Barutlu silahlarla savaş barutun yaygın olarak kullanılması ve bu patlayıcı maddenin kullanımına elverişli silahların yapılmasıyla ortaya çıkan bir savaş tarzıdır. Avrupa ve Asya'da onbeşinci yüzyıldan itibaren sınırlı bir şekilde başlamış ve ondokuzuncu yüzyıl ortalarına kadar sürmüştür. 1792'den 1815'e kadar süren Napolyon Savaşları'nda doruk noktasına ulaşmıştır. Barutun Çinliler tarafından bulunduğunu belirten İngiliz felsefeci ve dinadamı Roger Bacon bu tarz savaşın ilk savunucularındandı.
Barutun, silahlarda dolayısıyla savaşlarda ilk kullanımının Çin'de 10. yüzyıla kadar geri gittiği bilinmektedir. Barutun ilk kullanımı top olmuştur. Çin'den sonra Müslüman devletler ordularında da hızla yaygınlaşmıştır. 15. yüzyılın ikinci yarısından itibaren özellikle Osmanlı Devleti tarafından etkili bir biçimde kullanılmıştır. Osmanlılar, barutu el silahlarında (tüfek) olarak kullanmaya hızla geçtiler. Fatih Sultan Mehmet, 1453 yılında İstanbul'un Fethi sırasında devasa kuşatma topları kullanmıştır. 1514 tarihindeki Çaldıran Savaşı'nda, 1516 tarihindeki Mercidabık Savaşı'nda ve 1517 tarihli Ridaniye Savaşı'nda etkili ve yaygın olarak kullanılmıştı. Esasen Osmanlı Devleti'nde ateşli el silahlarının kullanımı 1421 - 1444 yılları arasında hüküm süren II. Murat'ın saltanatlık dönemine kadar geri gitmektedir.

Burada anlatılmaya çalışan "barutlu silahlarla savaş" tarzının Avrupa'daki gelişimi, Batı'lı tarihçiler tarafından araştırılmaya başlanması, tarihçi Michael Roberts'ın 1955 yılı başlarında Belfast'daki bir üniversitenin düzenlediği konferansta yaptığı açılış konuşmasından gelmektedir. Roberts, 1560-1660 yılları arasında Avrupa'da savaş tarzının geçirdiği önemli dönüşümlerin, toplumu tamamıyla değiştiren bir "Askerî Devrim" olduğunu savunmaktadır. İzleyen yıllarda birçok bilimadamı bu konuyu destekleyen ya da karşı gelen çalışmalarda bulunmuştur. Bu devrimin ne zaman olduğu ya da devrim değil de yavaş yavaş oluşan bir değişim olduğu hâlâ bir tartışma konusudur. Bu bağlamda Askeri Devrim, sözkonusu yıllarda Avrupa ordularındaki dönüşümlerden sadece bir tanesi ateşli silahların kullanımıyla ilgilidir. Michael Roberts ve bu konuda araştırma yapan diğer Batı'lı tarihçilerden çoğu açısından inceleme alanı Avrupa'dır. Dolayısıyla literartürdeki Askeri Devrim, (Michael Roberts'in ya da Geoffrey Parker'in Askeri Devrim'i) gereçekte Avrupa Askeri Devrimi olarak anlaşılmalıdır.

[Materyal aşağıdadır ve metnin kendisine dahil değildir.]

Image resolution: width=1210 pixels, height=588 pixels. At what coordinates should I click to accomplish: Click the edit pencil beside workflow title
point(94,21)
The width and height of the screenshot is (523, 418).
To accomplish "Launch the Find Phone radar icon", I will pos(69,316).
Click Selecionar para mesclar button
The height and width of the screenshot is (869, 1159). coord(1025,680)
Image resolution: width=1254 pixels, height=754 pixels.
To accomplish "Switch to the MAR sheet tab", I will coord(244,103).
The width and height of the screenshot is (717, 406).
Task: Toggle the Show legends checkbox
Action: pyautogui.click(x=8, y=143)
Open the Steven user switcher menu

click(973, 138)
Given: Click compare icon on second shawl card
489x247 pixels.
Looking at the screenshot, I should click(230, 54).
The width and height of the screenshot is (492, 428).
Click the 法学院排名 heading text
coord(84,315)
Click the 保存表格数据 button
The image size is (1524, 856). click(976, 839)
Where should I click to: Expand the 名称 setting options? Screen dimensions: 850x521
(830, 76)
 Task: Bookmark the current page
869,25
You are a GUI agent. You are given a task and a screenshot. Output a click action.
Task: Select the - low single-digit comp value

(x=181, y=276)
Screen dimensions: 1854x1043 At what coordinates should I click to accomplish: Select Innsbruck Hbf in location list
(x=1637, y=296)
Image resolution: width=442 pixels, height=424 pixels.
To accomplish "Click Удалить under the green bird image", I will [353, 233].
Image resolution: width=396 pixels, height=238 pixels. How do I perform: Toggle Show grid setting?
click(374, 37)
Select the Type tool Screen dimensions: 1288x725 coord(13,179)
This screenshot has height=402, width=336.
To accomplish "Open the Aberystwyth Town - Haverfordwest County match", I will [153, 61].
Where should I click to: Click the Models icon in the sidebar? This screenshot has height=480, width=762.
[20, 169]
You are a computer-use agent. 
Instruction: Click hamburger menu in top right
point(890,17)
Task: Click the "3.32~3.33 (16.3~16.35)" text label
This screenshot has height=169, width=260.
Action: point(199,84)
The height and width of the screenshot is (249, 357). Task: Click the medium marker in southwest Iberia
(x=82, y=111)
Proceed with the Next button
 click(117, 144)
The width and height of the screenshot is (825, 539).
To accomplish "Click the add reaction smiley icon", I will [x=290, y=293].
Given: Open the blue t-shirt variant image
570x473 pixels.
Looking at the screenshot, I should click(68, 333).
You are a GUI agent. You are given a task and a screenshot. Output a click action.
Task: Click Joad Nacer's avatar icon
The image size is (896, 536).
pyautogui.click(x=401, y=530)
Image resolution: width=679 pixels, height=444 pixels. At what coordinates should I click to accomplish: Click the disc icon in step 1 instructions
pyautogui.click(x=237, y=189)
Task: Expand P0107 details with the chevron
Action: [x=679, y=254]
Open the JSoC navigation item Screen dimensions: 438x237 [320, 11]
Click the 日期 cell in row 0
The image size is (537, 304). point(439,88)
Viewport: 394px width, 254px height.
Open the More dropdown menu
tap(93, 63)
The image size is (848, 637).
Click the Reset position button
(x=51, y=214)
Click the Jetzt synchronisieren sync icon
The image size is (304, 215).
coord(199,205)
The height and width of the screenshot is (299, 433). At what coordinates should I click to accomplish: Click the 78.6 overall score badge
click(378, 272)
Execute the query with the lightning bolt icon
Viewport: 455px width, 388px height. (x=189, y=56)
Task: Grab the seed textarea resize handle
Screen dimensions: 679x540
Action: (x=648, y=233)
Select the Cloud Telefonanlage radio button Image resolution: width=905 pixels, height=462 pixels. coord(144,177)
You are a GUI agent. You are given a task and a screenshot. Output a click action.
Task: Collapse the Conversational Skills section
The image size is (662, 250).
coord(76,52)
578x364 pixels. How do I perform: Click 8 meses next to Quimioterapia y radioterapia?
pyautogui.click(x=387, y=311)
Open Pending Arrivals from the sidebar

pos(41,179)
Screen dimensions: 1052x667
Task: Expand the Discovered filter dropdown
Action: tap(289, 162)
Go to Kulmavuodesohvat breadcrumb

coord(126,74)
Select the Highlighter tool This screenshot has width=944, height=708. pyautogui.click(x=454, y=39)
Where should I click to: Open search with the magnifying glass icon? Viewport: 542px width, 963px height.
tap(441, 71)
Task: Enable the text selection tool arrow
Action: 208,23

16. yüzyılın başlarından itibaren özellikle İtalyan devletlerinin ordularında gözlenen ateşli silahların yaygınlaşması, bu ordularda diğer savaşçı unsurların sayısının hızla düşmesine yol açmıştır. Okçular, kargıcılar, süvariler ve kılıçlı savaşçıların ordu içindeki sayısı hızla azaltılmıştır. Bunların yerini elde taşınan ateşli silahları kullanan savaşçı unsurlar almaya başlamıştır.
Tüfekçilerin ordularda ağırlık kazandığı bu ilk evrelerde, atış yenileme hızının ve menzilin düşük olması, diğer savaşçı unsurlarca desteklenmesini gerektirmiştir. Bir çok çatışmada tüfekçiler, kare düzeninde saf tutmuş kargıcılar tarafından korunmuşlardır.